С ним действительно было привычно и спокойно — не так, как с этим пугающе привлекательным новым повзрослевшим Стефаном. Его-то я ни за что не смогла бы подчинить своей воле.
— Алексей столько пережил ради меня, — продолжала я. — Я видела от него только хорошее. Как же я могу причинять ему боль?
— По-твоему, ему нельзя причинять боль. Зато мне можно причинить сколько угодно боли!
— Стиви, прости меня! — умоляюще сказала я. — Я знаю, что причинила тебе огромное зло. Но разве я смогу что-нибудь исправить, причинив своему мужу еще большее зло? Он ведь был моей единственной опорой во время революции. Он помогал папе. Он спас меня.
— Он не спасал тебя, а без нужды рисковал твоей жизнью. Он воспользовался твоей молодостью и наивностью. Он манипулировал тобой, чтобы добиться своего…
— Это было совсем не так!
Это я воспользовалась влюбленностью Алексея, я играла его преданностью, я лгала ему насчет Стефана. Я позволила ему считать меня чистой и благородной — такой, какой считал меня Стиви. Да, этим легковерным мужчинам нужно, чтобы их женщины были во всем безупречными. Почему же мы поддерживаем в них эту иллюзию? Почему я не могла сказать Стиви правду? Почему я не могла сказать правду Алексею? Потому что я была слишком горда, слишком тщеславна.
— Какая же ты верная женушка. — Стефан окинул меня горестным взглядом. — Такая же верная, какой верной дочерью ты когда-то была. Если бы только ты могла быть столь же верной своей любви! Только любовь для тебя всегда стояла на втором месте.
Он снова сел и посмотрел на меня с гневным недоумением:
— Я не понимаю тебя, Таня.
А понимала ли себя я сама? В мыслях у меня царили полнейший беспорядок и смятение: передо мной стояла неразрешимая дилемма.
— Алексей — отец моего ребенка, — произнесла я ослабевшим голосом. Близость Стиви лишала меня всякой воли.
— Отец твоего ребенка! Я прекрасно это знаю. Только я ведь тоже хочу стать ему отцом, и, готов биться об заклад, лучшим, чем его собственный. Что он может сделать для мальчишки, этот твой ученый сухарь? Разве он может научить его чему-нибудь, чего нет в книжках? Разве может он быть ему другом и примером для подражания, каким был для меня мой отец? Кто из нас может сделать для него больше: он или я?
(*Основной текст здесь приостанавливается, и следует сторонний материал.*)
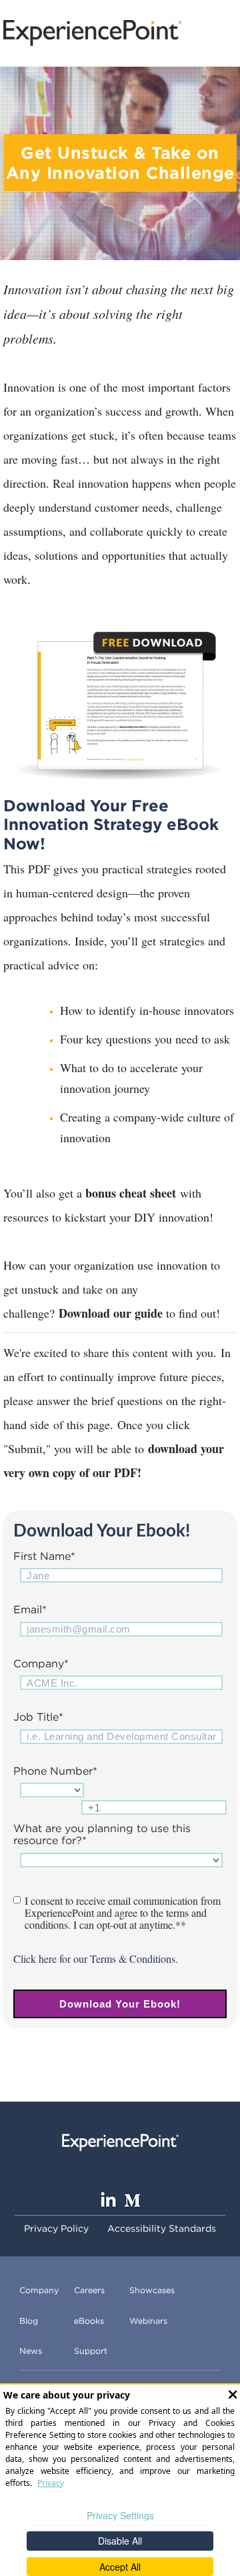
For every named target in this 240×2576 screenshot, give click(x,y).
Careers (89, 2290)
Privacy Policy (56, 2228)
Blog (28, 2321)
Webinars (148, 2321)
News (30, 2351)
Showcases (152, 2290)
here (48, 1959)
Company (39, 2290)
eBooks (89, 2321)
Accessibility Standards (161, 2228)
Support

Я попыталась высвободиться, но он еще крепче притянул меня к себе.
— Татьяна, посмотри на меня.
Его голос, властный и в то же время ласковый, лишь усилил мое смятение. Мне бы следовало спросить: а если бы тетя Софи была жива, предложила ли бы она мне оставить мужа? А захотел бы дядя Стен, чтобы Стефан привел к нему во дворец разведенную женщину и назвал чужого сына своим собственным? Мне нужно было бы упросить Стиви не пользоваться моей слабостью и не вынуждать меня нарушить высший закон справедливости. Но я была не в силах говорить.